[Some items]
=======

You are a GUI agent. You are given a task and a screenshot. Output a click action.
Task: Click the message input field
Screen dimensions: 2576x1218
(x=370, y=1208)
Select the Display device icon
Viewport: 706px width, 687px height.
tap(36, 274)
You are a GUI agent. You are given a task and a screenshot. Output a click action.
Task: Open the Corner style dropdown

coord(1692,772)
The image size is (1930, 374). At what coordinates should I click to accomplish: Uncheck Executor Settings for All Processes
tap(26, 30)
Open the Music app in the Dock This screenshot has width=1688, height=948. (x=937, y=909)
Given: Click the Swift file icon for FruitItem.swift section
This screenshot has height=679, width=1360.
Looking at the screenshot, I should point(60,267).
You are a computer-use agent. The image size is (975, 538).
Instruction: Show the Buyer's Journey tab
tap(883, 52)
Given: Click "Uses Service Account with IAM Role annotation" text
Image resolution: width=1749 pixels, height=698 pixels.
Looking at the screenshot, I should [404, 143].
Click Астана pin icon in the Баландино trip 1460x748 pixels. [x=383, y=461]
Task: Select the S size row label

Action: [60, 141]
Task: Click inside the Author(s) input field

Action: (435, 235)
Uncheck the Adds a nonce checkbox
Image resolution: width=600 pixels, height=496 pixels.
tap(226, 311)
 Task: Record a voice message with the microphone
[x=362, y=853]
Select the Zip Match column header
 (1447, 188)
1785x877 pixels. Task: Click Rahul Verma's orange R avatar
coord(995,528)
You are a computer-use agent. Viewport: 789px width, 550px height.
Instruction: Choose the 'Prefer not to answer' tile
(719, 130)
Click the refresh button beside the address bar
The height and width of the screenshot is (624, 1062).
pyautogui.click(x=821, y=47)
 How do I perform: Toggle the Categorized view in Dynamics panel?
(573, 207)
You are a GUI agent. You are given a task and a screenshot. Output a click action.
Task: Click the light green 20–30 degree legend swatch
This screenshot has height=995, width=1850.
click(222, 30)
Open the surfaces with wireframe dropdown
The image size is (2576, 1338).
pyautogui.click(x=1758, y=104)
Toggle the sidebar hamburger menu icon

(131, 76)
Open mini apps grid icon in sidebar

=======

▸ Job:
Reproduce the items verbatim, starting at the line that contains "Select the Display device icon" and continuing through the last line of the items.

▸ Written answer:
Select the Display device icon
Viewport: 706px width, 687px height.
tap(36, 274)
You are a GUI agent. You are given a task and a screenshot. Output a click action.
Task: Open the Corner style dropdown

coord(1692,772)
The image size is (1930, 374). At what coordinates should I click to accomplish: Uncheck Executor Settings for All Processes
tap(26, 30)
Open the Music app in the Dock This screenshot has width=1688, height=948. (x=937, y=909)
Given: Click the Swift file icon for FruitItem.swift section
This screenshot has height=679, width=1360.
Looking at the screenshot, I should point(60,267).
You are a computer-use agent. The image size is (975, 538).
Instruction: Show the Buyer's Journey tab
tap(883, 52)
Given: Click "Uses Service Account with IAM Role annotation" text
Image resolution: width=1749 pixels, height=698 pixels.
Looking at the screenshot, I should [404, 143].
Click Астана pin icon in the Баландино trip 1460x748 pixels. [x=383, y=461]
Task: Select the S size row label

Action: [60, 141]
Task: Click inside the Author(s) input field

Action: (435, 235)
Uncheck the Adds a nonce checkbox
Image resolution: width=600 pixels, height=496 pixels.
tap(226, 311)
 Task: Record a voice message with the microphone
[x=362, y=853]
Select the Zip Match column header
 (1447, 188)
1785x877 pixels. Task: Click Rahul Verma's orange R avatar
coord(995,528)
You are a computer-use agent. Viewport: 789px width, 550px height.
Instruction: Choose the 'Prefer not to answer' tile
(719, 130)
Click the refresh button beside the address bar
The height and width of the screenshot is (624, 1062).
pyautogui.click(x=821, y=47)
 How do I perform: Toggle the Categorized view in Dynamics panel?
(573, 207)
You are a GUI agent. You are given a task and a screenshot. Output a click action.
Task: Click the light green 20–30 degree legend swatch
This screenshot has height=995, width=1850.
click(222, 30)
Open the surfaces with wireframe dropdown
The image size is (2576, 1338).
pyautogui.click(x=1758, y=104)
Toggle the sidebar hamburger menu icon

(131, 76)
Open mini apps grid icon in sidebar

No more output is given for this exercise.